__Written instruction__:
Reproduce every line of the listing below verbatim, changing nothing.

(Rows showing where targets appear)
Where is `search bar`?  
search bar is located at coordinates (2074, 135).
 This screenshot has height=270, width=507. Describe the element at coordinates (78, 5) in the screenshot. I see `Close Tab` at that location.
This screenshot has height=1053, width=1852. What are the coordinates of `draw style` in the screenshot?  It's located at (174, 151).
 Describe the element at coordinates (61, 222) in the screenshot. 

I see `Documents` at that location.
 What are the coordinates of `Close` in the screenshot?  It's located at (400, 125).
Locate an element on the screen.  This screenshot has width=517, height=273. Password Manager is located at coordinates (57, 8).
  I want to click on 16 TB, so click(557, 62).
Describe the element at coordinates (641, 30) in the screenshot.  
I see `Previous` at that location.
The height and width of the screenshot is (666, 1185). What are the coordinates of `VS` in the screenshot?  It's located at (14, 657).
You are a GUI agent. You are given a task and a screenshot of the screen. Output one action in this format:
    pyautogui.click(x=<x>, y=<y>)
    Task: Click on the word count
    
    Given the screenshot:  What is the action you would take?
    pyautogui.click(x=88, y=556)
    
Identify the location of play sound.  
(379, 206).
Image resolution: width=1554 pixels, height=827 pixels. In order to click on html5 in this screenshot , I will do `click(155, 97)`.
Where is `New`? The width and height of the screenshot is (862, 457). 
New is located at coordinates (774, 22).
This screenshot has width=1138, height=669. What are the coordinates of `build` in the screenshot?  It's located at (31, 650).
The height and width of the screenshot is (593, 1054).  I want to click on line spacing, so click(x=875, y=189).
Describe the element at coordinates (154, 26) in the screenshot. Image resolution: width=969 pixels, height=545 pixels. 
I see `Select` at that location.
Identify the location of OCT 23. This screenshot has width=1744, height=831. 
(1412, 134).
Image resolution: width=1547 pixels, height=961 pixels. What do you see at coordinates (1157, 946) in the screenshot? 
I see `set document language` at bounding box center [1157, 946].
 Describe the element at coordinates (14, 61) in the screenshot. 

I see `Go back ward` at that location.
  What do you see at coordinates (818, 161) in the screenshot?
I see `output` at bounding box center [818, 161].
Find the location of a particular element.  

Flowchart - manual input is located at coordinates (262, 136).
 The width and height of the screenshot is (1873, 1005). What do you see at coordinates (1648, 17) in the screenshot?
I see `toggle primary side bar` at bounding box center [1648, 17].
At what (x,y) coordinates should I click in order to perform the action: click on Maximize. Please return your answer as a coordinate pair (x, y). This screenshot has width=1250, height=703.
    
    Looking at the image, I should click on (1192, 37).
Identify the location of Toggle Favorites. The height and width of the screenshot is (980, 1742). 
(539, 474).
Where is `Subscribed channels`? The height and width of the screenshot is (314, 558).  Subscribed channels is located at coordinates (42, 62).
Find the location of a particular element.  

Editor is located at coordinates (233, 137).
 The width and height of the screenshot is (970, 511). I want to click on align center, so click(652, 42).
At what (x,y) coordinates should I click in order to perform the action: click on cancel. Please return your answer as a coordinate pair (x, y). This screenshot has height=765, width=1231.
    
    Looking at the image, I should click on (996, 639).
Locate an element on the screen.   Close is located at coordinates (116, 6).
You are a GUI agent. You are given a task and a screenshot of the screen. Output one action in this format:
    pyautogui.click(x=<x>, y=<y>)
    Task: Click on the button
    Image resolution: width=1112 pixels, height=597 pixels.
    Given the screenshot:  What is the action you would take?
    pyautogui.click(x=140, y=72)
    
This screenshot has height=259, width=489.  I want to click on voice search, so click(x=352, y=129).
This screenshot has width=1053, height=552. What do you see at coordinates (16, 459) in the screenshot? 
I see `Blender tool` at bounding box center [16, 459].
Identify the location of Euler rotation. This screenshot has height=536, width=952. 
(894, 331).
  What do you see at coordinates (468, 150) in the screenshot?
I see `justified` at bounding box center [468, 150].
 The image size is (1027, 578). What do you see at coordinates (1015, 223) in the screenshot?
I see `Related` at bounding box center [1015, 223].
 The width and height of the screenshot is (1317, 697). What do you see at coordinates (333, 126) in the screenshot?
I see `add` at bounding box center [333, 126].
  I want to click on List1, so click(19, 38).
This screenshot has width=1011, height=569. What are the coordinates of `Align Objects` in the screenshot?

__Answer__:
Where is `search bar`?  
search bar is located at coordinates (2074, 135).
 This screenshot has height=270, width=507. Describe the element at coordinates (78, 5) in the screenshot. I see `Close Tab` at that location.
This screenshot has height=1053, width=1852. What are the coordinates of `draw style` in the screenshot?  It's located at (174, 151).
 Describe the element at coordinates (61, 222) in the screenshot. 

I see `Documents` at that location.
 What are the coordinates of `Close` in the screenshot?  It's located at (400, 125).
Locate an element on the screen.  This screenshot has width=517, height=273. Password Manager is located at coordinates (57, 8).
  I want to click on 16 TB, so click(557, 62).
Describe the element at coordinates (641, 30) in the screenshot.  
I see `Previous` at that location.
The height and width of the screenshot is (666, 1185). What are the coordinates of `VS` in the screenshot?  It's located at (14, 657).
You are a GUI agent. You are given a task and a screenshot of the screen. Output one action in this format:
    pyautogui.click(x=<x>, y=<y>)
    Task: Click on the word count
    
    Given the screenshot:  What is the action you would take?
    pyautogui.click(x=88, y=556)
    
Identify the location of play sound.  
(379, 206).
Image resolution: width=1554 pixels, height=827 pixels. In order to click on html5 in this screenshot , I will do `click(155, 97)`.
Where is `New`? The width and height of the screenshot is (862, 457). 
New is located at coordinates (774, 22).
This screenshot has width=1138, height=669. What are the coordinates of `build` in the screenshot?  It's located at (31, 650).
The height and width of the screenshot is (593, 1054).  I want to click on line spacing, so click(x=875, y=189).
Describe the element at coordinates (154, 26) in the screenshot. Image resolution: width=969 pixels, height=545 pixels. 
I see `Select` at that location.
Identify the location of OCT 23. This screenshot has width=1744, height=831. 
(1412, 134).
Image resolution: width=1547 pixels, height=961 pixels. What do you see at coordinates (1157, 946) in the screenshot? 
I see `set document language` at bounding box center [1157, 946].
 Describe the element at coordinates (14, 61) in the screenshot. 

I see `Go back ward` at that location.
  What do you see at coordinates (818, 161) in the screenshot?
I see `output` at bounding box center [818, 161].
Find the location of a particular element.  

Flowchart - manual input is located at coordinates (262, 136).
 The width and height of the screenshot is (1873, 1005). What do you see at coordinates (1648, 17) in the screenshot?
I see `toggle primary side bar` at bounding box center [1648, 17].
At what (x,y) coordinates should I click in order to perform the action: click on Maximize. Please return your answer as a coordinate pair (x, y). This screenshot has width=1250, height=703.
    
    Looking at the image, I should click on (1192, 37).
Identify the location of Toggle Favorites. The height and width of the screenshot is (980, 1742). 
(539, 474).
Where is `Subscribed channels`? The height and width of the screenshot is (314, 558).  Subscribed channels is located at coordinates (42, 62).
Find the location of a particular element.  

Editor is located at coordinates (233, 137).
 The width and height of the screenshot is (970, 511). I want to click on align center, so click(652, 42).
At what (x,y) coordinates should I click in order to perform the action: click on cancel. Please return your answer as a coordinate pair (x, y). This screenshot has height=765, width=1231.
    
    Looking at the image, I should click on (996, 639).
Locate an element on the screen.   Close is located at coordinates (116, 6).
You are a GUI agent. You are given a task and a screenshot of the screen. Output one action in this format:
    pyautogui.click(x=<x>, y=<y>)
    Task: Click on the button
    Image resolution: width=1112 pixels, height=597 pixels.
    Given the screenshot:  What is the action you would take?
    pyautogui.click(x=140, y=72)
    
This screenshot has height=259, width=489.  I want to click on voice search, so click(x=352, y=129).
This screenshot has width=1053, height=552. What do you see at coordinates (16, 459) in the screenshot? 
I see `Blender tool` at bounding box center [16, 459].
Identify the location of Euler rotation. This screenshot has height=536, width=952. 
(894, 331).
  What do you see at coordinates (468, 150) in the screenshot?
I see `justified` at bounding box center [468, 150].
 The image size is (1027, 578). What do you see at coordinates (1015, 223) in the screenshot?
I see `Related` at bounding box center [1015, 223].
 The width and height of the screenshot is (1317, 697). What do you see at coordinates (333, 126) in the screenshot?
I see `add` at bounding box center [333, 126].
  I want to click on List1, so click(19, 38).
This screenshot has width=1011, height=569. What are the coordinates of `Align Objects` in the screenshot?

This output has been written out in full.